I propose to build both images in this repository.

Why

  • Faster agents release:
    • Both images build in the same job
      • in parallel in case of Linux images
      • sequentially in case of Windows images, with inbound-agent benefiting from the agent container image build cache
    • No need to wait merging docker-agent image, wait for the tag then the publication on Docker Hub, then updatecli PR on docker-inbound agent, merge, tag and publication again.
  • Less work and maintenance
  • No change whatsoever for final users
    • Same Docker Hub repositories, images, tags and content
  • No practical change for contributors
    • Better possibilities for custom local builds and tests

How

Code wise

I'm using multistages Dockerfiles, docker bake's matrix for Linux images (allowing parallel builds), and a loop over "agent" and "inbound-agent" with docker compose and --target for Windows images.

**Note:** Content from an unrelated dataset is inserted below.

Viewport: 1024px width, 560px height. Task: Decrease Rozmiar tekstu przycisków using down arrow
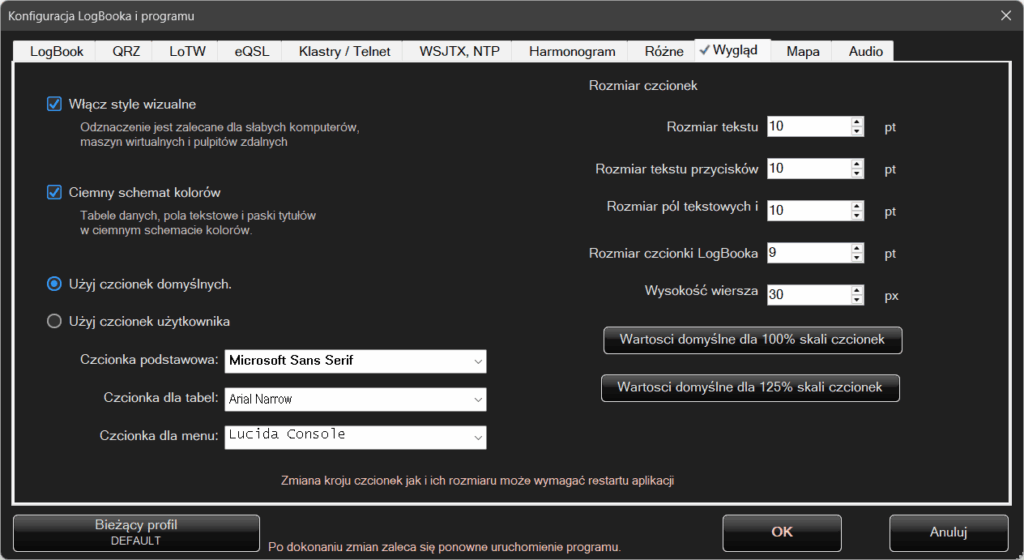pyautogui.click(x=857, y=174)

I've splitted my pull requests commits:

  • Renamed agent files
  • Imported files from inbound-agent, with their related git history reapplied as patch
  • One atomic commit with all code changes

New file

  • README.md

Modified

  • .gitignore
  • alpine/Dockerfile
  • build.ps1
  • build.sh
  • debian/Dockerfile
  • debian/preview/Dockerfile
  • docker-bake.hcl
  • Jenkinsfile
  • Makefile
  • tests/agent.Tests.ps1
  • tests/test_helpers.bash
  • tests/test_helpers.psm1
  • windows/nanoserver/Dockerfile
  • windows/windowsservercore/Dockerfile

Renamed from agent

  • README_agent.md

Renamed and modified from agent

  • tests/tests_agent.bats

Imported from inbound-agent

  • jenkins-agent
  • jenkins-agent.ps1
  • tests/netcat-helper/Dockerfile
  • tests/netcat-helper/Dockerfile-windows

Imported and renamed from inbound-agent

  • README_inbound-agent.md

Imported and modified from inbound-agent

  • tests/inbound-agent.Tests.ps1

Imported, renamed and modified from inbound-agent

  • .github/workflows/sync-dockerhub-readme.yml
  • tests/tests_inbound-agent.bats

PR preview: lemeurherve/docker-agent@master...feat-build-both-agent-and-inbound-agent
Main commit: lemeurherve@8f27a4e

Repo wise

At first I was about to ask about which repo use as final repo between docker-agent and docker-inbound-agent, but after more reflexion (and all the work on git history), I think this repo makes more sense as the only benefit of inbound-agent repo would be some more GitHub stars and watchers.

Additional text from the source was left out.